> _Quoted passage_:
>>>

Jun 30 2004
Today (Wednesday 30 June) at the BMA's annual conference in Llandudno, Dr Peter Maguire signed a giant prescription form in front of 500 doctors calling on the Government to make all workplaces smokefree.
While proposing the motion on smoking Dr Maguire also read from some of the four and half thousand doctors' letters, calling for the Government to ban smoking in enclosed public places, that the BMA will be delivering to the Prime Minister on Monday 5 July.
Quotes from the letters:
"As a public health doctor, I deal daily with the devastating impact of smoking. Smoking remains the main cause of preventable illness and death in the UK, and a major cause of health inequalities."
"As a doctor engaged in research into children's conditions affecting the spine and chest, I know that for infants and children, the effects of second-hand smoke can be serious."
"I have experience of a family in which the mother smokes and the youngest child has had frequent admissions with acute asthma attacks, but the mother has never stopped smoking."
At the beginning of June 2004 the BMA urged 1000 doctors to write a letter to the Prime Minister on this issue to represent the 1000 people who die every year from second-hand tobacco smoke. By the end of the month 4,500 letters were received.

<<<

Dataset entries
>>>

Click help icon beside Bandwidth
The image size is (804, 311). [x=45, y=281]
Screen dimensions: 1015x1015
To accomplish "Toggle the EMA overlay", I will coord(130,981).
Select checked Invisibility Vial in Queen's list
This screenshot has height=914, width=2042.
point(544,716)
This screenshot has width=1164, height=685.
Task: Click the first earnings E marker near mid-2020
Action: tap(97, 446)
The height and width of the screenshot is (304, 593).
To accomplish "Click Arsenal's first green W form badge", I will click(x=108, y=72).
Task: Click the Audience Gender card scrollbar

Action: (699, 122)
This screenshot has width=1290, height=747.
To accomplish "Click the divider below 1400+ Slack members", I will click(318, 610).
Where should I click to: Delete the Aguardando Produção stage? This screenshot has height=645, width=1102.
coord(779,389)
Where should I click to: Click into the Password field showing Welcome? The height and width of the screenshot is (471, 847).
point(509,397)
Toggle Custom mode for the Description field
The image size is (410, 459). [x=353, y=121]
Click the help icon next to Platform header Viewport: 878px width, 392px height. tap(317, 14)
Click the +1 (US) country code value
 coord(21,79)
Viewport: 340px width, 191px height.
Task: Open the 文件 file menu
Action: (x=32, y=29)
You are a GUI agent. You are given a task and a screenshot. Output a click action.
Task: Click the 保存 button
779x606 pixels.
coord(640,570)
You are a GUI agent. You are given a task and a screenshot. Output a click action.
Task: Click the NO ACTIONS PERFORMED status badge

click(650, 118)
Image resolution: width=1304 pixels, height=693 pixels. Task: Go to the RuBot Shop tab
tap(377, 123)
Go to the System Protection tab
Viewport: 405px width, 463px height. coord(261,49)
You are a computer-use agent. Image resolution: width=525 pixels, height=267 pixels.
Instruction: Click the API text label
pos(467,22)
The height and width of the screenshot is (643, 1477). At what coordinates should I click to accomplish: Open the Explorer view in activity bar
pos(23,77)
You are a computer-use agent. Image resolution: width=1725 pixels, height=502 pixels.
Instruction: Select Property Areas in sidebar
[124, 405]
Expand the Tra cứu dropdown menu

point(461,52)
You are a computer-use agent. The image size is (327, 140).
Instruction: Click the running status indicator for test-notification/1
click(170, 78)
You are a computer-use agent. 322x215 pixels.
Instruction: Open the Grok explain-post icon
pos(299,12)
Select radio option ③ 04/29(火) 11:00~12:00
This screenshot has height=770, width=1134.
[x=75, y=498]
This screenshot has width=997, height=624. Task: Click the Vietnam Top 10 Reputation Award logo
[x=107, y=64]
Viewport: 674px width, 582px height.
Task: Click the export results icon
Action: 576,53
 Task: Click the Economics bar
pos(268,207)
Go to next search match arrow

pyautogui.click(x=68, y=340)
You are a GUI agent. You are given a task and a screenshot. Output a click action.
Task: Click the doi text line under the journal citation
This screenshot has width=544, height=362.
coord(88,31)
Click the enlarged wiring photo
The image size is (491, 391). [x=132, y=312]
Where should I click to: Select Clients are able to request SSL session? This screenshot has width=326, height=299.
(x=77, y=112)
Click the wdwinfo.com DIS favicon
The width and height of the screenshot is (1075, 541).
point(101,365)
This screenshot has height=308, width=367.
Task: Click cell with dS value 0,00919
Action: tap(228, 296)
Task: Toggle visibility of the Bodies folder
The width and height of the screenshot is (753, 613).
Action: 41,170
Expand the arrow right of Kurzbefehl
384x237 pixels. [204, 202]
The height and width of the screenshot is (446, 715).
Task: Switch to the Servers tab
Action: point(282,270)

<<<

> _Required tasks_:
(a) Check these three statements against the article about the BMA's call for smokefree workplaces, and for each, answer yes or no with the deciding words of the article quoted exactly: (i) Dr Maguire signed a giant prescription form in front of 500 doctors. (ii) The BMA urged 4,500 doctors to write to the Prime Minister. (iii) The letters were to be delivered to the Prime Minister on Monday 5 July.
(b) Continue the article about the BMA's call for smokefree workplaces, picking up after its final sentence.
The records are unrelated material that stands apart from the article about the BMA's call for smokefree workplaces.

> _Results of the exercise_:
(a)
(i) Yes: "Dr Peter Maguire signed a giant prescription form in front of 500 doctors"
(ii) No: "the BMA urged 1000 doctors to write a letter to the Prime Minister on this issue"
(iii) Yes: "that the BMA will be delivering to the Prime Minister on Monday 5 July"

(b)
In the UK approximately three million workers are regularly exposed to second-hand smoke and around 1.3 million workers are exposed to second-hand smoke at least 75% of the time. Workers in lower socio-economic groups run the greatest risk of exposure.
Dr Maguire, a consultant from Northern Ireland and the Deputy Chairman of the BMA Board of Science said: "I live in Northern Ireland and yet I travel down to the Republic because I know that's where I have the choice to enjoy a beer in a smokefree pub. I have seen that the ban on smoking in public places in Ireland has not affected business – business is booming there. Smokefree places means life not death."
He added: "The British Government needs to have courage and follow the lead of Ireland, New York and Norway."
There is conclusive evidence that second-hand smoke causes lung cancer, heart disease and respiratory infections.